Il y a 3 ans, Jozef Chovanec était arrêté à l’aéroport de Charleroi. Après s’être frappé violemment la tête contre les murs de sa cellule, ce ressortissant slovaque était maîtrisé difficilement par plusieurs policiers. Il mourra un peu plus tard d’un arrêt cardiaque à l’hôpital.

Une enquête est en cours. Elle doit faire la lumière sur les circonstances de ce décès, mais également sur les moyens employés pour immobiliser un homme qui souffrait peut-être d’un EDS, le syndrome du délire agité.

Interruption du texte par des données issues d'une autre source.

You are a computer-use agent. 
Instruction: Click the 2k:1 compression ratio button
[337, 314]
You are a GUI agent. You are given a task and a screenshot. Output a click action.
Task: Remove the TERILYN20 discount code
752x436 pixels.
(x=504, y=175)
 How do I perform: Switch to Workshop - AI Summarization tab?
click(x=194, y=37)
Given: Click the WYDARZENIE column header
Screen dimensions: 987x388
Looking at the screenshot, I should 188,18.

Une affection caractérisée notamment par une grande confusion, une excitation extrême, une communication irrationnelle, ou encore une tendance à l’automutilation. Une maladie méconnue mais pas si rare qui fait actuellement l’objet d’une formation obligatoire au sein de la police.

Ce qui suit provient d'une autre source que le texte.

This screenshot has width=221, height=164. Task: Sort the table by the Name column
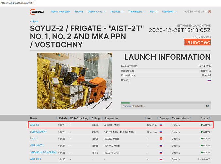point(33,118)
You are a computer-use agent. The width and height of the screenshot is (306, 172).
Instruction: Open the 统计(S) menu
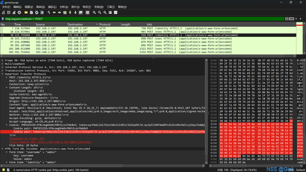[75, 7]
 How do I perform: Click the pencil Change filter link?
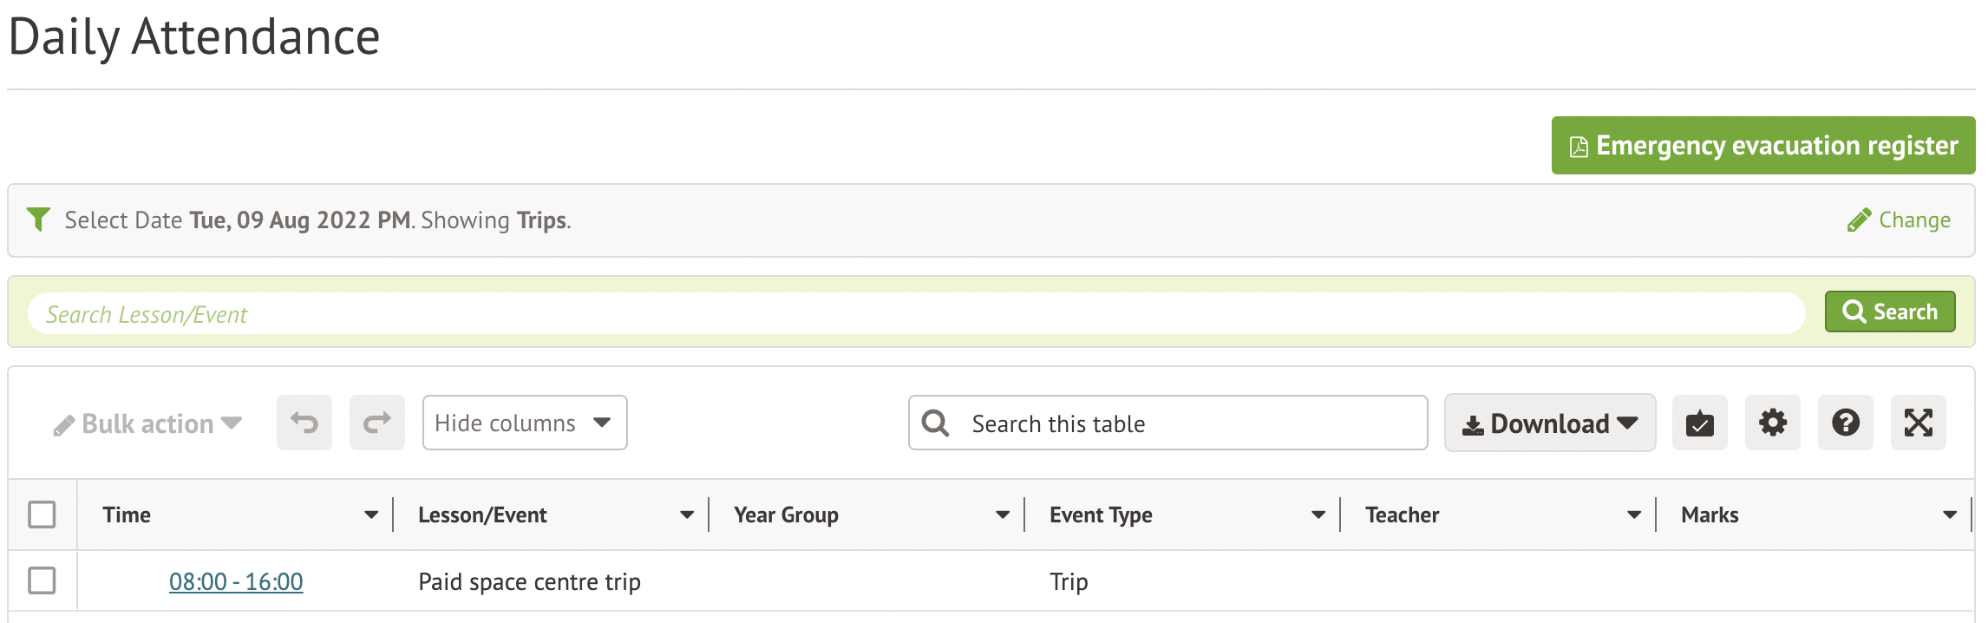click(x=1900, y=220)
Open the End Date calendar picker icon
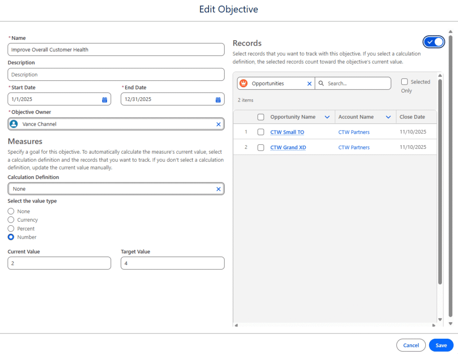The width and height of the screenshot is (458, 354). pos(218,100)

Intervention policière et médicale

Le commissaire Herbert Van Santen est conseiller en gestion à la direction générale de la police administrative. Il est aussi à l’origine de cette formation.

"La force des personnes qui souffrent d’un EDS est augmentée, presque surhumaine. Elles sont aussi insensibles à la douleur. Certaines de nos techniques habituelles d’intervention et de contrainte sont donc inefficaces. Par exemple, l’usage de la matraque ou du spray au poivre n’est pas adéquat, car la personne ne ressent rien, explique ce policier. Il est préférable de laisser à cet individu de l’espace dans un périmètre sécurisé pour qu’il se calme, de lui parler, de lui donner de l’eau. Mais à un moment, il faut quand même prendre le contrôle de la personne pour que l’équipe médicale puisse intervenir en toute sécurité".

C’est la spécificité des interventions lorsqu’un syndrome du délire agité est suspecté : il s’agit d’un travail conjoint de la police et des services de secours appelés sur place. "Cette approche opérationnelle coordonnée entre deux disciplines qui ont une vocation différente est effectivement assez unique ", poursuit Herbert Van Santen.

Car l’idée est de rapidement transférer la victime vers le service des soins intensifs d’un hôpital, plutôt qu’en cellule.

"Nous étions vraiment demandeurs, qu’on nous aide à avoir les bons réflexes lorsqu’on est confronté à un individu victime de ce syndrome, indique Régis Kalut, un enquêteur de la police fédérale qui vient de suivre la formation EDS. Nous voyons que la bonne réaction n’est pas toujours la contrainte ou l’immobilisation immédiate de la personne. Il est préférable de prendre un peu de recul pour lui laisser le temps de se fatiguer avant d’intervenir et surtout pour permettre une prise en charge médicale".

Outre la nécessité de former tous les policiers de terrain pour qu’ils soient capables de reconnaître et de gérer ces situations délicates, il apparaît indispensable de le faire également avec le personnel médical.

"Dans de telles situations, il ne faut pas intervenir sans médecin. On est en train de former les services de secours, mais il y en a encore beaucoup qui n’ont pas cette expérience, et c’est un problème, reconnaît le docteur Ignace Demeyer, anesthésiste et urgentiste qui collabore avec la police pour les formations actuelles. Il faut leur apprendre cette approche interdisciplinaire, conjointe, police et médecin, sinon il y aura encore des morts".

En raison de la crise sanitaire actuelle, la formation policière aux techniques de neutralisation d’une personne atteinte du syndrome du délire agité est actuellement théorique. Elle sera aussi pratique dès que la situation le permettra.